● AUSGANGSTEXT:
^^^^^^^^^^^^^^^^
Referent Dieter Berner möchte zwar in erster Linie verschiedene Friedhofslandschaften aus kulturgeschichtlicher Sicht beleuchten, beweist dabei aber didaktisches Geschick, indem er mit erotischen Jesusbildchen sein Programm zielgruppenorientiert abrundet. Ein keckes Augenzwinkern Gottes Sohns, ein unter dem Leintuch wohlgewölbtes Gliedchen des Gekreuzigten schließlich kann schon mal einen schwulen Künstler verraten. Daß sich dieses »kulturhistorische Outing« Berners auf Männer beschränkt, obwohl sich der Gesprächskreis ausdrücklich auch an »homosexuell empfindende« Frauen richtet, mögen wir dem Mann noch einmal verzeihen. Lüsterne Madonnenstatuen in Nonnenklostern aber (so mein Wink an die lesbischen Leserinnen) wären mit Sicherheit ein gleichwohl ergiebiges Thema.

Berners Betrachtungen von Grabsteinen berühmter Homo-Persönlichkeiten der 20er Jahre mögen zwar (für Nicht-Fetischisten) weniger erotisch, dennoch äußerst lehrreich sein: von der Frauenrechtlerin Minna Cauer bis zum Sexualwissenschaftler Magnus Hirschfeld hat er nicht nur die letzten Ruhestätten, sondern auch die Lebensgeschichten parat.
^^^^^^^^^^^^^^^^
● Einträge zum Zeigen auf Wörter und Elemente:
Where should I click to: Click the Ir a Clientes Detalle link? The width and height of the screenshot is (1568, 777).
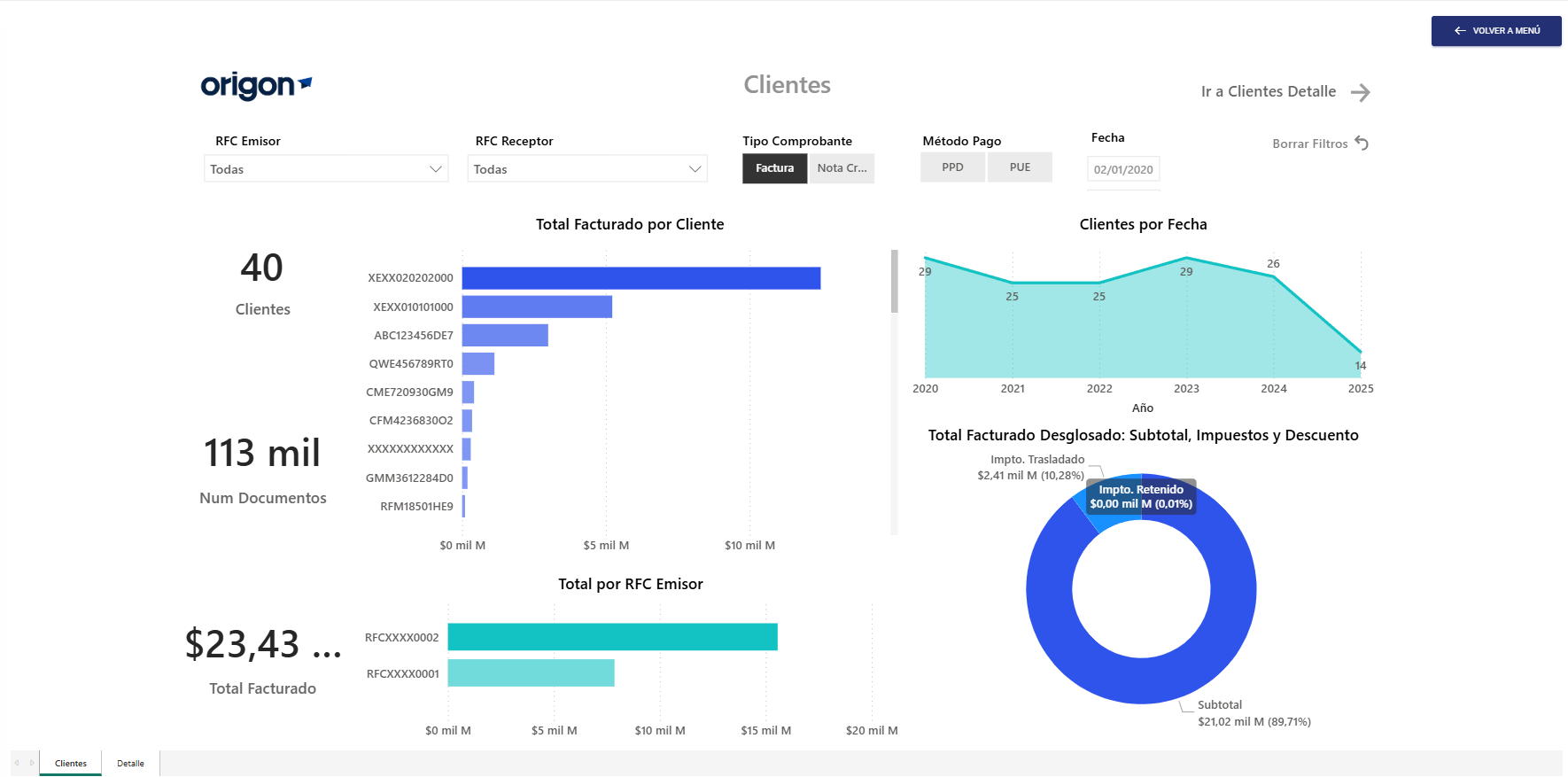pyautogui.click(x=1268, y=92)
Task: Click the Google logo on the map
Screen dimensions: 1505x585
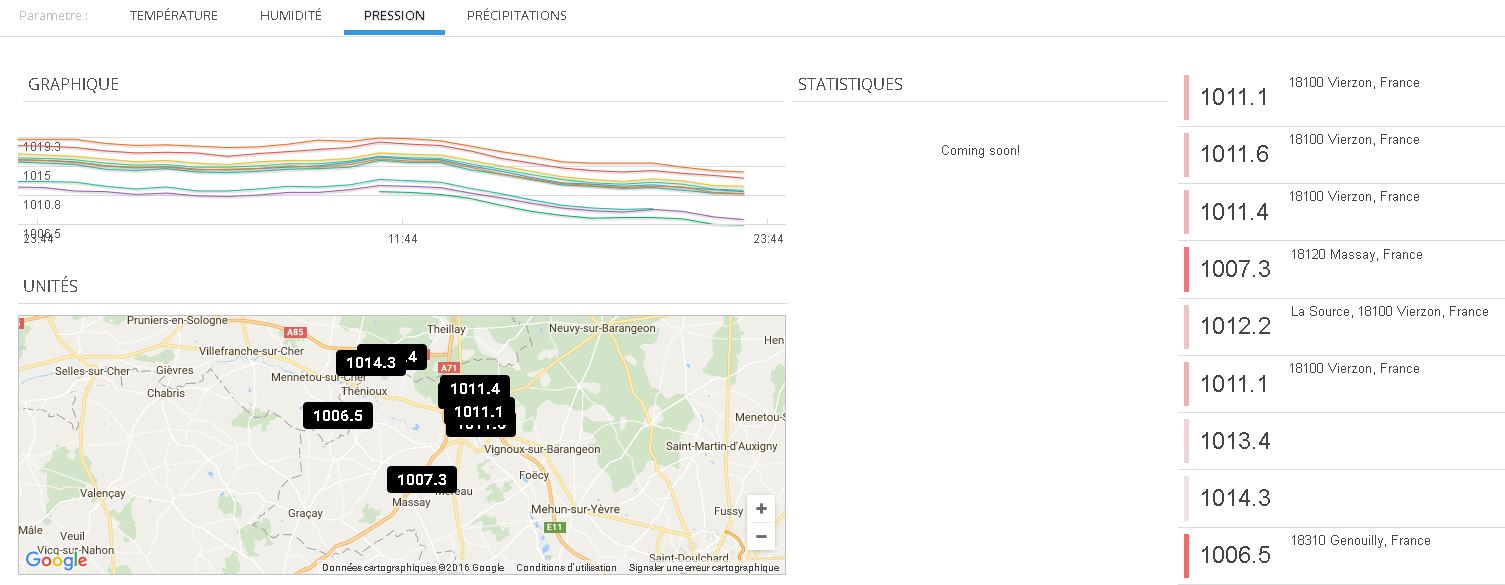Action: click(56, 561)
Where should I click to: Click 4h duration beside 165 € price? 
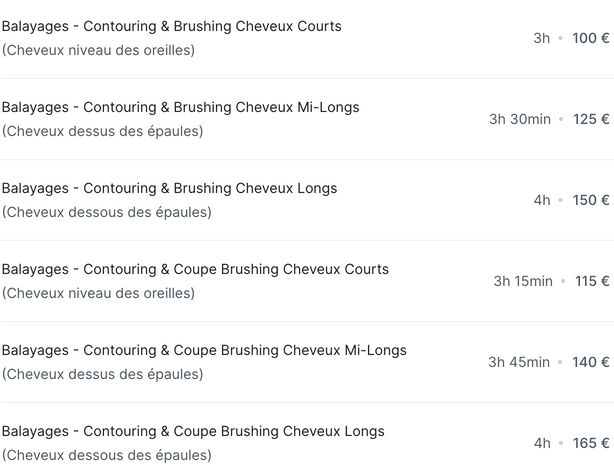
^^^^^^^^^^^^^^^^
● SCHRIFTLICHE AUFGABEN:
a: Welche zwei Menschen nennt der Ausgangstext als Beispiele, deren Grabsteine und Lebensgeschichten Berner kennt?
b: Übersetze diesen Satz aus dem Ausgangstext ins Englische: „Lüsterne Madonnenstatuen in Nonnenklostern aber (so mein Wink an die lesbischen Leserinnen) wären mit Sicherheit ein gleichwohl ergiebiges Thema.“
c: Setze den Ausgangstext über Dieter Berners Vortrag nach seinem letzten Satz fort.

● ERGEBNISSE:
a: Die Frauenrechtlerin Minna Cauer und den Sexualwissenschaftler Magnus Hirschfeld.

b: Lustful statues of the Madonna in convents, however (this is my hint to the lesbian readers), would certainly be an equally rewarding topic.

c:
Dieser Friedhofs-Vortrag nun wurde nicht von ungefähr gerade von einer Ostberliner Schwulengruppe organisiert: Durch die schleichende BRDigung der DDR lernten viele Homos (Ost) die Gay-Sub (West) zwar schätzen, die eigenen Ansätze schwuler Kultur aber warf man mit dem sexualfeindlichen SED-Staat gleich mit ins Grab. Dem »Gesprächskreis Homosexualität« der Advent-Gemeinde allerdings gelang das Überleben. Vor acht Jahren von drei Kirchenheteros ins Leben gerufen, hatte man von Beginn an das gesellige Beisammensein der politischen Aktion vorgezogen und konnte durch die so entstandenen persönlichen Bindungen gar die Maueröffnung überstehen. Die Veranstaltungen allerdings sind noch ganz wie früher. Auch heute abend können wir bei Tee, Kerzenschein und Grabstein-Dias gemütlich zusammensitzen, alle miteinander, Christ und Marxist, Bubi und Opi, Ost und West, Hetero und Homo, und ohne uns bös' zu streiten.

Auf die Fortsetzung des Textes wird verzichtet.